*Instructions for the task*: Each record below needs to be copied out exactly as it stands.

Start of Available data

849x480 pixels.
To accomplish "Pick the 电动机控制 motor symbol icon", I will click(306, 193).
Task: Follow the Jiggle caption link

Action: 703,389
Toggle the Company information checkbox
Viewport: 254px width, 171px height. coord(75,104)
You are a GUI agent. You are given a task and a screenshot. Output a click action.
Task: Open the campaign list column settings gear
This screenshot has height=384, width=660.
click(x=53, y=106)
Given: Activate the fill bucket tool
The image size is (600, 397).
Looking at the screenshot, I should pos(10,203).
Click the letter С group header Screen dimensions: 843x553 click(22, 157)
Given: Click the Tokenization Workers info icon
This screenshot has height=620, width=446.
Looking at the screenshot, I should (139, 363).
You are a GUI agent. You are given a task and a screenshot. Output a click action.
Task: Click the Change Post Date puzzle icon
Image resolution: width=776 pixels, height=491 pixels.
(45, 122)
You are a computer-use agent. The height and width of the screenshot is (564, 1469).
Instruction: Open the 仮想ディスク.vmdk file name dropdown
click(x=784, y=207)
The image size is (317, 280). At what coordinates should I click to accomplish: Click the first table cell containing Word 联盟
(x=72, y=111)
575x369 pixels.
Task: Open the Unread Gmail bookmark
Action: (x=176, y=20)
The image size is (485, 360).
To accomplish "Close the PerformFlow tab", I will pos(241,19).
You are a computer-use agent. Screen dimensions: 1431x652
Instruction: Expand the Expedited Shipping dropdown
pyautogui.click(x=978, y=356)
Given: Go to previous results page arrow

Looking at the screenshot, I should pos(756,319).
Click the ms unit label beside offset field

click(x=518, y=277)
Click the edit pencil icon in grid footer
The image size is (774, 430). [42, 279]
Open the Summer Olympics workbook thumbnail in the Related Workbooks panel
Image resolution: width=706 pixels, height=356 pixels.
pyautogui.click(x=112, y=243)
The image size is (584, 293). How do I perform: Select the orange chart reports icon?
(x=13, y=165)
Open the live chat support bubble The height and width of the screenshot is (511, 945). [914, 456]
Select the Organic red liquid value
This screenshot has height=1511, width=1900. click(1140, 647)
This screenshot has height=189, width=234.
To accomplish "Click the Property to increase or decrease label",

End of Available data

*Response for this exercise*:
849x480 pixels.
To accomplish "Pick the 电动机控制 motor symbol icon", I will click(306, 193).
Task: Follow the Jiggle caption link

Action: 703,389
Toggle the Company information checkbox
Viewport: 254px width, 171px height. coord(75,104)
You are a GUI agent. You are given a task and a screenshot. Output a click action.
Task: Open the campaign list column settings gear
This screenshot has height=384, width=660.
click(x=53, y=106)
Given: Activate the fill bucket tool
The image size is (600, 397).
Looking at the screenshot, I should pos(10,203).
Click the letter С group header Screen dimensions: 843x553 click(22, 157)
Given: Click the Tokenization Workers info icon
This screenshot has height=620, width=446.
Looking at the screenshot, I should (139, 363).
You are a GUI agent. You are given a task and a screenshot. Output a click action.
Task: Click the Change Post Date puzzle icon
Image resolution: width=776 pixels, height=491 pixels.
(45, 122)
You are a computer-use agent. The height and width of the screenshot is (564, 1469).
Instruction: Open the 仮想ディスク.vmdk file name dropdown
click(x=784, y=207)
The image size is (317, 280). At what coordinates should I click to accomplish: Click the first table cell containing Word 联盟
(x=72, y=111)
575x369 pixels.
Task: Open the Unread Gmail bookmark
Action: (x=176, y=20)
The image size is (485, 360).
To accomplish "Close the PerformFlow tab", I will pos(241,19).
You are a computer-use agent. Screen dimensions: 1431x652
Instruction: Expand the Expedited Shipping dropdown
pyautogui.click(x=978, y=356)
Given: Go to previous results page arrow

Looking at the screenshot, I should pos(756,319).
Click the ms unit label beside offset field

click(x=518, y=277)
Click the edit pencil icon in grid footer
The image size is (774, 430). [42, 279]
Open the Summer Olympics workbook thumbnail in the Related Workbooks panel
Image resolution: width=706 pixels, height=356 pixels.
pyautogui.click(x=112, y=243)
The image size is (584, 293). How do I perform: Select the orange chart reports icon?
(x=13, y=165)
Open the live chat support bubble The height and width of the screenshot is (511, 945). [914, 456]
Select the Organic red liquid value
This screenshot has height=1511, width=1900. click(1140, 647)
This screenshot has height=189, width=234.
To accomplish "Click the Property to increase or decrease label",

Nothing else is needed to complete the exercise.